- [Required work]: A verbatim reproduction of every entry is the expected answer.

- [Task data]:
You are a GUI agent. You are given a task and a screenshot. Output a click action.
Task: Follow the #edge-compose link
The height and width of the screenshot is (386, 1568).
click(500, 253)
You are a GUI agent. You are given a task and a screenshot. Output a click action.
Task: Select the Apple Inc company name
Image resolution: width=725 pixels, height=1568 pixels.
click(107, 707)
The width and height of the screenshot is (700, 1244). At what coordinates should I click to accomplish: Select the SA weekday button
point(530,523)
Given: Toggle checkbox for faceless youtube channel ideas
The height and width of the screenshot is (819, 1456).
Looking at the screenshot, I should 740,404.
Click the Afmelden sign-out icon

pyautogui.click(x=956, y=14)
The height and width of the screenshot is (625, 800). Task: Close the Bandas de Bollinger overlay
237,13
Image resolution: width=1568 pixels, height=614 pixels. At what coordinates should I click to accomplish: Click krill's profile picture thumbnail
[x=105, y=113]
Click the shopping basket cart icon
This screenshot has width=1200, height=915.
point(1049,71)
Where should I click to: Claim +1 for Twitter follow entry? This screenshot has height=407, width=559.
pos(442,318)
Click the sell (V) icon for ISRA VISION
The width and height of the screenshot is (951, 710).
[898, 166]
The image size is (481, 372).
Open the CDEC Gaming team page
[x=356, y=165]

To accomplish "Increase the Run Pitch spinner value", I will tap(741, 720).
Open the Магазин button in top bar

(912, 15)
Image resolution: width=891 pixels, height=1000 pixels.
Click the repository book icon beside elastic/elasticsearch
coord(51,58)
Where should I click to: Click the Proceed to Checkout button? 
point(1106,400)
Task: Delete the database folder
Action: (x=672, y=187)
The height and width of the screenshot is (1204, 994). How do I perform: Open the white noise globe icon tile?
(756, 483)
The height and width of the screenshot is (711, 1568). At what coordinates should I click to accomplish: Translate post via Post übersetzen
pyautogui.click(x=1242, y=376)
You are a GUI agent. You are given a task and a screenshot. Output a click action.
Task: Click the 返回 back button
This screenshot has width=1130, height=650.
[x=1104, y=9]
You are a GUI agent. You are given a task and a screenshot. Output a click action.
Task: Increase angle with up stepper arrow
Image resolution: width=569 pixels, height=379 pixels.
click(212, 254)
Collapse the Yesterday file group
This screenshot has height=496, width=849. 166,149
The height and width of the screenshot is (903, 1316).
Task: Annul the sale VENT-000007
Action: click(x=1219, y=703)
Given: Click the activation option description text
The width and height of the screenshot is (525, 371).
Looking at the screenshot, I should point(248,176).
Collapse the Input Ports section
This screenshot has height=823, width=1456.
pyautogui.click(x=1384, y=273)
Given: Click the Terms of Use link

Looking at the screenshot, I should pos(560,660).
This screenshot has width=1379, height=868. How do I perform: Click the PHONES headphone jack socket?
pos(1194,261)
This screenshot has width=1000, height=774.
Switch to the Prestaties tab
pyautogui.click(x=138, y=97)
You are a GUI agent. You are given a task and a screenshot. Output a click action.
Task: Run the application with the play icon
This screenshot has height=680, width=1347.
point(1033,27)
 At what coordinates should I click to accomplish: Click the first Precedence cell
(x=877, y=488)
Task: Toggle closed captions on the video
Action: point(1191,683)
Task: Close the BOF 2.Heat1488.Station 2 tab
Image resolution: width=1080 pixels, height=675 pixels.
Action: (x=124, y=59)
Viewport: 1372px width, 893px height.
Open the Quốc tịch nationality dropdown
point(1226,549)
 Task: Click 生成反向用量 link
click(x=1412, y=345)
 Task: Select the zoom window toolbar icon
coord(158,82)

- [Exercise answer]:
You are a GUI agent. You are given a task and a screenshot. Output a click action.
Task: Follow the #edge-compose link
The height and width of the screenshot is (386, 1568).
click(500, 253)
You are a GUI agent. You are given a task and a screenshot. Output a click action.
Task: Select the Apple Inc company name
Image resolution: width=725 pixels, height=1568 pixels.
click(107, 707)
The width and height of the screenshot is (700, 1244). At what coordinates should I click to accomplish: Select the SA weekday button
point(530,523)
Given: Toggle checkbox for faceless youtube channel ideas
The height and width of the screenshot is (819, 1456).
Looking at the screenshot, I should 740,404.
Click the Afmelden sign-out icon

pyautogui.click(x=956, y=14)
The height and width of the screenshot is (625, 800). Task: Close the Bandas de Bollinger overlay
237,13
Image resolution: width=1568 pixels, height=614 pixels. At what coordinates should I click to accomplish: Click krill's profile picture thumbnail
[x=105, y=113]
Click the shopping basket cart icon
This screenshot has width=1200, height=915.
point(1049,71)
Where should I click to: Claim +1 for Twitter follow entry? This screenshot has height=407, width=559.
pos(442,318)
Click the sell (V) icon for ISRA VISION
The width and height of the screenshot is (951, 710).
[898, 166]
The image size is (481, 372).
Open the CDEC Gaming team page
[x=356, y=165]

To accomplish "Increase the Run Pitch spinner value", I will tap(741, 720).
Open the Магазин button in top bar

(912, 15)
Image resolution: width=891 pixels, height=1000 pixels.
Click the repository book icon beside elastic/elasticsearch
coord(51,58)
Where should I click to: Click the Proceed to Checkout button? 
point(1106,400)
Task: Delete the database folder
Action: (x=672, y=187)
The height and width of the screenshot is (1204, 994). How do I perform: Open the white noise globe icon tile?
(756, 483)
The height and width of the screenshot is (711, 1568). At what coordinates should I click to accomplish: Translate post via Post übersetzen
pyautogui.click(x=1242, y=376)
You are a GUI agent. You are given a task and a screenshot. Output a click action.
Task: Click the 返回 back button
This screenshot has width=1130, height=650.
[x=1104, y=9]
You are a GUI agent. You are given a task and a screenshot. Output a click action.
Task: Increase angle with up stepper arrow
Image resolution: width=569 pixels, height=379 pixels.
click(212, 254)
Collapse the Yesterday file group
This screenshot has height=496, width=849. 166,149
The height and width of the screenshot is (903, 1316).
Task: Annul the sale VENT-000007
Action: click(x=1219, y=703)
Given: Click the activation option description text
The width and height of the screenshot is (525, 371).
Looking at the screenshot, I should point(248,176).
Collapse the Input Ports section
This screenshot has height=823, width=1456.
pyautogui.click(x=1384, y=273)
Given: Click the Terms of Use link

Looking at the screenshot, I should pos(560,660).
This screenshot has width=1379, height=868. How do I perform: Click the PHONES headphone jack socket?
pos(1194,261)
This screenshot has width=1000, height=774.
Switch to the Prestaties tab
pyautogui.click(x=138, y=97)
You are a GUI agent. You are given a task and a screenshot. Output a click action.
Task: Run the application with the play icon
This screenshot has height=680, width=1347.
point(1033,27)
 At what coordinates should I click to accomplish: Click the first Precedence cell
(x=877, y=488)
Task: Toggle closed captions on the video
Action: point(1191,683)
Task: Close the BOF 2.Heat1488.Station 2 tab
Image resolution: width=1080 pixels, height=675 pixels.
Action: (x=124, y=59)
Viewport: 1372px width, 893px height.
Open the Quốc tịch nationality dropdown
point(1226,549)
 Task: Click 生成反向用量 link
click(x=1412, y=345)
 Task: Select the zoom window toolbar icon
coord(158,82)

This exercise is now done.